Between Jan 11, 2019, and Jan 16, 2023, we enrolled 109 436 individuals, of whom 95 762 had evaluable follow-up data. Our primary analysis showed a non-significant reduction in leprosy incidence in arm 2 (IRR 0·95), arm 3 (IRR 0·80), and arm 4 (IRR 0·58). After controlling for baseline prevalence, the reduction in arm 3 became stronger and significant (IRR 0·56, p=0·0030). At an individual level SDDR-PEP was also protective with an IRR of 0·55 (p=0·0050). Risk of leprosy was two to four times higher for those living within 75 m of an index patient at baseline.

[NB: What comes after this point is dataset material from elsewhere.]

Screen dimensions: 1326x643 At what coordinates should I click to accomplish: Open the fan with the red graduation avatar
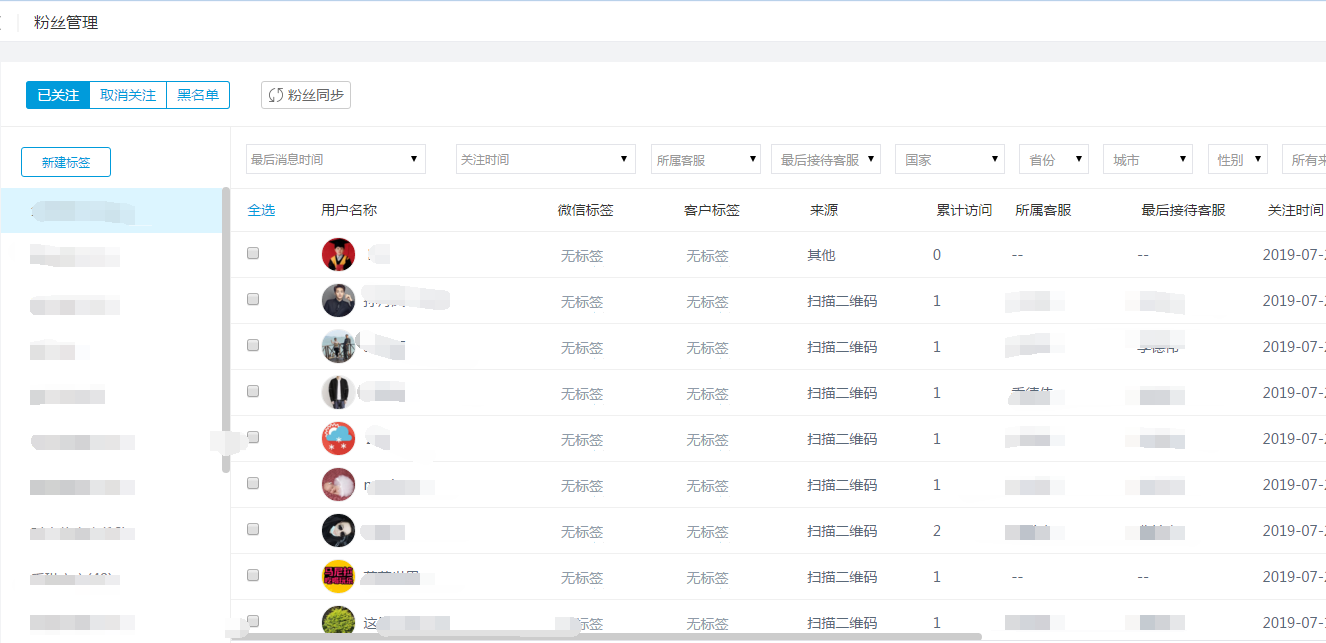[338, 255]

SDDR-PEP appears to protect against leprosy but less than anticipated. Strong spatial associations were observed within 75 m of index patients. Targeted door-to-door screening around index patients complemented by a blanket SDDR-PEP approach will probably have a substantial effect on transmission.
European and Developing Countries Clinical Trials Partnership.
For the French translation of the abstract see Supplementary Materials section.
使用单剂量利福平的暴露后预防(PEP)可降低从感染麻风分枝杆菌到麻风病的进展。我们比较了使用较高(20mg/kg)剂量利福平的单双倍剂量利福平(SDDR)-PEP 的不同给药方式的效果。
我们在马达加斯加的 16 个村庄和科摩罗的 48 个村庄进行了一项群组随机研究。村庄被随机分配到四个研究臂,居民每年筛查一次麻风病,连续 4 年。所有常住居民(无年龄限制)都有资格参加,所有确诊的麻风病患者均接受多药治疗(无症状接触者≥2 岁者提供 SDDR-PEP)。第 1 臂为对照组,未提供 PEP。第 2 臂中,SDDR-PEP 提供给麻风病患者的家庭接触者,第 3 臂将 SDDR-PEP 扩大到居住在 100 米以内的任何人。第 4 臂将 SDDR-PEP 提供给家庭接触者和居住在 100 米以内且对苯丙氨酸糖脂 I 呈阳性的任何人。主要结局是与对照组相比,每个干预组的麻风病发病率比值比(IRR)。我们还评估了 SDDR-PEP 的个体保护作用,并探讨了空间关联。该试验在 ClinicalTrials.gov 注册,NCT03662022,现已完成。
2019 年 1 月 11 日至 2023 年 1 月 16 日期间,我们共招募了 109436 人,其中 95762 人有可评估的随访数据。我们的主要分析显示,第 2 臂(IRR0.95)、第 3 臂(IRR0.80)和第 4 臂(IRR0.58)的麻风病发病率无显著降低。在控制基线患病率后,第 3 臂的降幅更强且具有统计学意义(IRR0.56,p=0.0030)。在个体水平上,SDDR-PEP 也具有保护作用,IRR 为 0.55(p=0.0050)。基线时距索引患者 75 米以内的人,麻风病的风险是两倍到四倍。
SDDR-PEP 似乎可以预防麻风病,但效果低于预期。在距索引患者 75 米以内观察到强烈的空间关联。在索引患者周围进行有针对性的逐户筛查,并辅以全面的 SDDR-PEP 方法,可能会对传播产生重大影响。
欧洲和发展中国家临床试验伙伴关系。